DOCUMENT EXCERPT
⟨
YES

proof:
The input problem is infeasible because

[1] the following set of Horn clauses is satisfiable:

	f(f(x, y), z) = f(x, f(y, z))
	f(x, unit) = x
	x = a ==> f(x, x) = unit
	a = f(a, a) ==> true__ = false__
	true__ = false__ ==> \bottom

This holds because

[2] the following E does not entail the following G (Claessen-Smallbone's transformation (2018)):

E:
	f(a, a) = unit
	f(f(x, y), z) = f(x, f(y, z))
⟩
PROBLEMS TO SOLVE
A - In the proof output, which transformation does step [2] cite?
B - Continue the proof output from its last line.

DATASET EXTRACT
⟨
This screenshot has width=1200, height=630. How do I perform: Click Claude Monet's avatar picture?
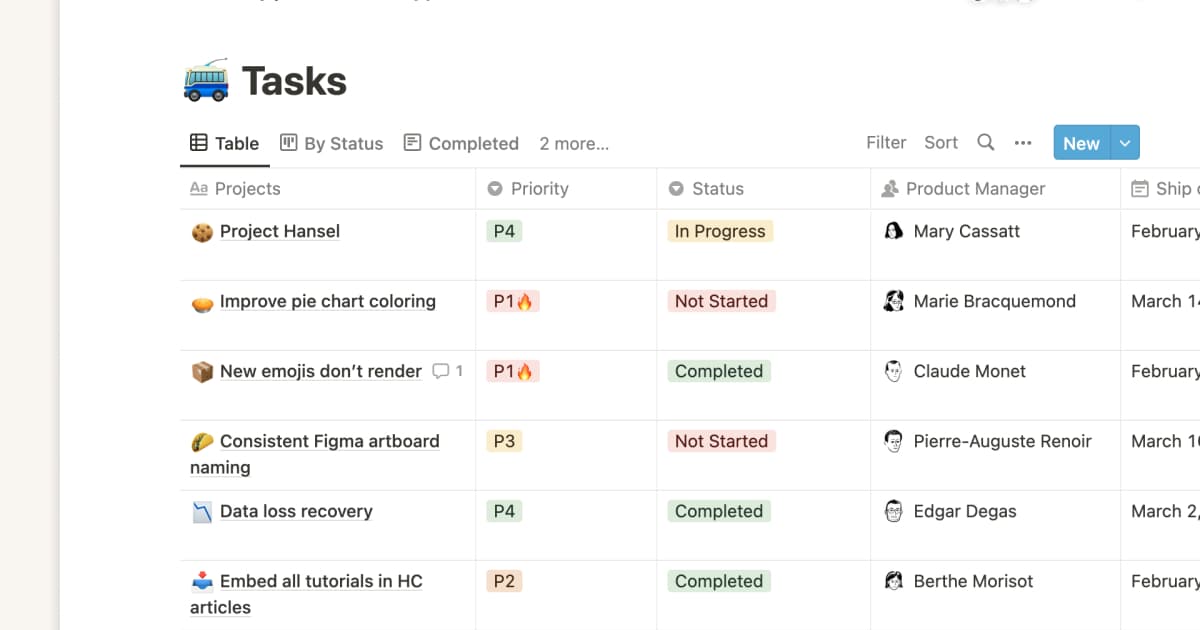(x=894, y=371)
⟩
ANSWERS TO THE PROBLEMS
A - Claessen-Smallbone's transformation (2018).

B -
	f(x, unit) = x
	t1(a) = true__
	t1(f(a, a)) = false__
	t2(false__) = true__
	t2(true__) = false__
G:
	true__ = false__

This holds because

[3] the following ground-complete ordered TRS entails E but does not entail G:

	f(Y0, f(a, a)) -> Y0
	f(Y0, f(a, f(a, Y2))) -> f(Y0, Y2)
	f(f(x, y), z) -> f(x, f(y, z))
	t1(a) -> true__
	t1(f(a, a)) -> false__
	t2(false__) -> true__
	t2(true__) -> false__
	unit -> f(a, a)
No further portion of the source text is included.